Four divisions report directly to them: the division for press and public relations, the division for parliamentary and cabinet affairs, the division for basic principles, concepts and planning of development policy, and the division for protocol and translation and interpreting services.
Mandate of the Ministry
As we stand at the beginning of the 21st century, the role of development policy has changed, partly as a reaction to the terrorist attacks of 11 September 2001. Today, development cooperation is seen as global structural and peace policy. It aims to help resolve crises and conflicts in a peaceful manner. It aims to help ensure that scarce resources are more equitably shared, and that our environment is preserved for coming generations. And it aims to help reduce global poverty.
In order to achieve these goals, development policy must target different levels. And of course we cannot lose sight of the fact that foreign policy, trade policy, security policy and development policy are today very closely linked. This makes the mandate of the Federal Ministry for Economic Cooperation and Development (BMZ) wide and varied.
Defining the fundamental principles of German development policy
The BMZ develops the guidelines and the fundamental concepts on which German development policy is based. It devises long-term strategies for cooperation with the various players concerned and defines the rules for implementing that cooperation. These are the foundations for developing shared projects with partner countries and international development organisations. All efforts are informed by the United Nations' Millennium Development Goals, which ambitiously aim to halve poverty in the world by 2015.
Cooperation with partner countries
In political and financial terms, the main focus is on bilateral official development cooperation, i.e. direct cooperation with a partner country. With its partners, and in consultation with other donor countries, the BMZ elaborates country strategy papers and identifies common priority areas. Country strategy papers are the key management instrument of the BMZ and the basis for medium-term cooperation. The precise arrangements are laid down in agreements, which set out in detail the objectives, time schedules, form and volume of support. This support may take the form of loans on favourable terms, consultancy and training services, the promotion of private sector investment, grants and scholarships, but also emergency aid. The BMZ commissions the German implementing organisations with executing these agreements, and monitors the results of their work.

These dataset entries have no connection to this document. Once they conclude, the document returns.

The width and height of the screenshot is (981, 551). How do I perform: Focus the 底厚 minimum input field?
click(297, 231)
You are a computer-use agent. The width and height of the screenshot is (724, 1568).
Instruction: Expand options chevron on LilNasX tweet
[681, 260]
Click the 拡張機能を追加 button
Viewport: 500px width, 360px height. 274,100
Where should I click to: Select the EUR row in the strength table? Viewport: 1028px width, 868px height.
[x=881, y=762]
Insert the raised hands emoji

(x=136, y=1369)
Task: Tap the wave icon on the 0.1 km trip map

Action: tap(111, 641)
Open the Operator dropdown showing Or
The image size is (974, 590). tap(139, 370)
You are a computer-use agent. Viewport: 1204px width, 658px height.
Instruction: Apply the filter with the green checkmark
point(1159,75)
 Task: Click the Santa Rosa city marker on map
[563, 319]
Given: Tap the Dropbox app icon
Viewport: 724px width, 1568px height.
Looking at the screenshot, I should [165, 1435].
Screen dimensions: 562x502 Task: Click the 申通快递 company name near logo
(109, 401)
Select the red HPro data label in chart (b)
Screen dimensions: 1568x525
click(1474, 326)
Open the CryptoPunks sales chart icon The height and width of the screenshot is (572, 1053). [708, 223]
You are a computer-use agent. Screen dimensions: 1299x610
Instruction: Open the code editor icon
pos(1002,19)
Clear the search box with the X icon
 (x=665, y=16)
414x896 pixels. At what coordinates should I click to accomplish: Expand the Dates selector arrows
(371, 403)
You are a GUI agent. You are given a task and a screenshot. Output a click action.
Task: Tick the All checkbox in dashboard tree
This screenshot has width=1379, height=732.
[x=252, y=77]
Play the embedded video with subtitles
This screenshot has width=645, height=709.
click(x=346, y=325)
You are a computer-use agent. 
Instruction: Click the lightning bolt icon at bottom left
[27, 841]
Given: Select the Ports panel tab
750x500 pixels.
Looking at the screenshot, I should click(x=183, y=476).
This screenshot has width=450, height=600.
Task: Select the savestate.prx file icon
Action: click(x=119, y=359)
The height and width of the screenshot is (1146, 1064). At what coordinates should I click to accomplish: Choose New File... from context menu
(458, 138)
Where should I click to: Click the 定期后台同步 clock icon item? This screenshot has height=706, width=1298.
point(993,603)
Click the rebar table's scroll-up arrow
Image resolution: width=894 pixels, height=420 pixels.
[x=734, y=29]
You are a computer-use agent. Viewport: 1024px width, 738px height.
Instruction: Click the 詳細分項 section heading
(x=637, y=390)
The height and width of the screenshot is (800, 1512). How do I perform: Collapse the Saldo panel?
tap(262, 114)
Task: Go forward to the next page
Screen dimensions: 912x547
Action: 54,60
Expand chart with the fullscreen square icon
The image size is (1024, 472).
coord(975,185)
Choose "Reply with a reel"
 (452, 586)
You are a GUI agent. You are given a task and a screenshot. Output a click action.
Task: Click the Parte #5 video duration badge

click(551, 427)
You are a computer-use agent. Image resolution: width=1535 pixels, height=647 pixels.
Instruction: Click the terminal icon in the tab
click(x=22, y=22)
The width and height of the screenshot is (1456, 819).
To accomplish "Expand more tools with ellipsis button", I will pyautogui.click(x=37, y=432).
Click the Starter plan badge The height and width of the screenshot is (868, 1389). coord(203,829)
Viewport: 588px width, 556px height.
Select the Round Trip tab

Cooperation at international level
If we are to resolve global problems, we need to work together closely with international institutions. The Federal Republic of Germany is actively involved in these institutions as part of European and multilateral development cooperation. It is represented on all important bodies, where it puts forward the strategies and positions adopted in German development policy and works to enhance the efficiency of multilateral organisations. And, last but not least, the BMZ manages Germany's contributions at international level, including financial contributions to the European Development Fund, its shares in the World Bank and the regional development banks, and its financial support for the different funds and programmes of the United Nations and the International Monetary Fund (IMF).
Cooperation with non-governmental organisations
In addition to the state-owned development cooperation organisations, a large number of non-governmental organisations, or NGOs, also work in this field. Church organisations, political foundations and other private bodies have long-standing experience, work more closely with poor and underprivileged groups and can mobilise self-help and individual initiative. In addition to providing financial support for the work of these organisations, the BMZ also exchanges views and experiences with them. Equally, NGOs are involved in fomulating the BMZ's country, regional and sector strategies.
Development cooperation can only be regarded as successful if the financial and human resources available are deployed usefully and effectively. For this reason, the BMZ not only regularly reviews the use of budget funds to ensure that they have been used for the intended purpose but also has the development impact of its projects assessed by means of evaluations carried out by external appraisers. The Ministry has a wide range of instruments which it uses to evaluate projects. This helps us to learn from any setbacks encountered and apply approaches that have proved successful to other projects.